- _What you will do_
In the data below, which lines hold the word "computer"? Copy them.
-- Materials provided follows --
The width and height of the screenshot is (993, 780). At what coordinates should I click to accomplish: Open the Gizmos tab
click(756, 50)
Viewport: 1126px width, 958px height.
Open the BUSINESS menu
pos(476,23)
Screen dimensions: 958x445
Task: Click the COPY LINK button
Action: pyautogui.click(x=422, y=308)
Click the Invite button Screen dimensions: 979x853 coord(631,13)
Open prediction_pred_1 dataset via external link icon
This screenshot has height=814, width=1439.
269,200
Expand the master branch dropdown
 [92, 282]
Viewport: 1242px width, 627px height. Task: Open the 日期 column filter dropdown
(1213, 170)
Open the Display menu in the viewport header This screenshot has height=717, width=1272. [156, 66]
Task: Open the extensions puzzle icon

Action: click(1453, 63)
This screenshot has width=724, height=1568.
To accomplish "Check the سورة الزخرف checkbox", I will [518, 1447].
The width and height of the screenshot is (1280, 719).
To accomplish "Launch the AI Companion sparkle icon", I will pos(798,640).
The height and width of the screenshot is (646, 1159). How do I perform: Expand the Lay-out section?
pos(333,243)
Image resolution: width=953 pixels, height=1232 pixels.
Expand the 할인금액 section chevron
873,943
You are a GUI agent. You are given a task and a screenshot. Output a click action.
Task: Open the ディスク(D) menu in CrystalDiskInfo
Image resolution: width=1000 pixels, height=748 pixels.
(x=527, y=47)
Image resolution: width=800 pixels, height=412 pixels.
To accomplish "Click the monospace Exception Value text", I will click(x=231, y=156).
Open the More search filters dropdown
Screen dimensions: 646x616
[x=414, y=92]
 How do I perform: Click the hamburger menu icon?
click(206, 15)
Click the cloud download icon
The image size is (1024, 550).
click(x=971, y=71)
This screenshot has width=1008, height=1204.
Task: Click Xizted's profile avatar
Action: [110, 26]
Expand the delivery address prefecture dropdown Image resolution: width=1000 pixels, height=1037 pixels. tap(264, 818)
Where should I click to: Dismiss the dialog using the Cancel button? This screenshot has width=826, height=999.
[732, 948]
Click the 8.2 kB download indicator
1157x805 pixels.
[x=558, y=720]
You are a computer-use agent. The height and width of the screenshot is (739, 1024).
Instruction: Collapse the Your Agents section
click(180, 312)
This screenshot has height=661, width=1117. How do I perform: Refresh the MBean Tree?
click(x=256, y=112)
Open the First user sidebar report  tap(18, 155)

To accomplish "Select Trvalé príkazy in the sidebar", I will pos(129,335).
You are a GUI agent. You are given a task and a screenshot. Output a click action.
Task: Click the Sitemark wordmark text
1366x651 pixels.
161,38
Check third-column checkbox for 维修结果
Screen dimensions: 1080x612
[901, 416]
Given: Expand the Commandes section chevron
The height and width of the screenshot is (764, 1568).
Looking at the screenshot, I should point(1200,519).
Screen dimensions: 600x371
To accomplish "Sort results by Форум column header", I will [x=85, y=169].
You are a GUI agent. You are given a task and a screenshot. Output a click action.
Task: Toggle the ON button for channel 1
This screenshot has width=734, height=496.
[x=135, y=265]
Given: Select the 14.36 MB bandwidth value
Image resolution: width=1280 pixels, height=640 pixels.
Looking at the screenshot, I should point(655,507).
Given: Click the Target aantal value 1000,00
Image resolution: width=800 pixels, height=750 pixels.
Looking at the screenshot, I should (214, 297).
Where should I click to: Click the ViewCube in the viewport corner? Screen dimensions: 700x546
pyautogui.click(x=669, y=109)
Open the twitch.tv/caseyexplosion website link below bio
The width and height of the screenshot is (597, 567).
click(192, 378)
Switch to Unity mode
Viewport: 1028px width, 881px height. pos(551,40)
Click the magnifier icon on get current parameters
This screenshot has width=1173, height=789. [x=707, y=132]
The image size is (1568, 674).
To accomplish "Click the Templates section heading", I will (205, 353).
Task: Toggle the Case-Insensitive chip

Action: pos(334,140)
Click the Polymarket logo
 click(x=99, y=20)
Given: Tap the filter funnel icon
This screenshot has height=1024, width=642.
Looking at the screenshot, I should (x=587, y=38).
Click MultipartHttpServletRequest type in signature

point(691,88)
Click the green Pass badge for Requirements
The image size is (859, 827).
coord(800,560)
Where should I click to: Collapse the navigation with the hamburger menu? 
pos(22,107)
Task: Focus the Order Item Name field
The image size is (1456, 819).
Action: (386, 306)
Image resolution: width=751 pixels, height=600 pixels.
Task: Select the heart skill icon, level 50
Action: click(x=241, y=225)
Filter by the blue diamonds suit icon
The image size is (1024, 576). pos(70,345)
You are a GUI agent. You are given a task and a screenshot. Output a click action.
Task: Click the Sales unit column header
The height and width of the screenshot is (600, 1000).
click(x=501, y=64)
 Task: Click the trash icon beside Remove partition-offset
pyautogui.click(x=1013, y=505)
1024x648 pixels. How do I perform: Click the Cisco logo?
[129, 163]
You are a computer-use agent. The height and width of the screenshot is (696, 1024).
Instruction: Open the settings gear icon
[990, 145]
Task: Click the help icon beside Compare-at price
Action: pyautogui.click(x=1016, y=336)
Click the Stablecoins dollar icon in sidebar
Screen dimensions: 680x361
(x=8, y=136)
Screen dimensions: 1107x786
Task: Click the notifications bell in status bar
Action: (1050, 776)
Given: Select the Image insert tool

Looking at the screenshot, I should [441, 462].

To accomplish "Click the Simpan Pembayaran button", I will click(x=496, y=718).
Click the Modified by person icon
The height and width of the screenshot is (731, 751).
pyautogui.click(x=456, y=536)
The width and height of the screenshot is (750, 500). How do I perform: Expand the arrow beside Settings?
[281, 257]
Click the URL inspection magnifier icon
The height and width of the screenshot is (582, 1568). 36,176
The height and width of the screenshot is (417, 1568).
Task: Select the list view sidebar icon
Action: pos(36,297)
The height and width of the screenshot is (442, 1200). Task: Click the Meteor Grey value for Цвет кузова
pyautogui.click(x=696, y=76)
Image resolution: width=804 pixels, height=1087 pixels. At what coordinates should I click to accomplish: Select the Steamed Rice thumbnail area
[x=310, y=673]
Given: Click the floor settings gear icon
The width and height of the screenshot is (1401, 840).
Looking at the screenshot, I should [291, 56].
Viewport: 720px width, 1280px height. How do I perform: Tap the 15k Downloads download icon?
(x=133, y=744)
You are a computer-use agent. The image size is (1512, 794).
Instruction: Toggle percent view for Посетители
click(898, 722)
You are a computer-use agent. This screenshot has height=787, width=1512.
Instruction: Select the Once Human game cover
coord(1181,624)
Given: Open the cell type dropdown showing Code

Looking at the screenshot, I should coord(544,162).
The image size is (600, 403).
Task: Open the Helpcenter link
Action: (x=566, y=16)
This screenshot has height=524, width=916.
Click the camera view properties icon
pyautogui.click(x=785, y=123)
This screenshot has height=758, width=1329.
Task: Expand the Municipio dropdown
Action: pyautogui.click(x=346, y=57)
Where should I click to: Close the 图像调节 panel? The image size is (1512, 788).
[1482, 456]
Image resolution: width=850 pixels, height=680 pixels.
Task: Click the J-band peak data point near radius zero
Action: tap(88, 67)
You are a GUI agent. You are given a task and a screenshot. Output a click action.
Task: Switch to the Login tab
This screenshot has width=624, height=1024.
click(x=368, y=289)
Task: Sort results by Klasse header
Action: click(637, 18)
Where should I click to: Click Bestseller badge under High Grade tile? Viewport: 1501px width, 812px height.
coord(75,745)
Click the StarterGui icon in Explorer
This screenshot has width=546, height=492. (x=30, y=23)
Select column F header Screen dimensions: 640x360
-- Materials provided concluded --
- _Written solution_
You are a computer-use agent. The height and width of the screenshot is (739, 1024).
You are a computer-use agent. The height and width of the screenshot is (696, 1024).
You are a computer-use agent. The image size is (1512, 794).
You are a computer-use agent. This screenshot has height=787, width=1512.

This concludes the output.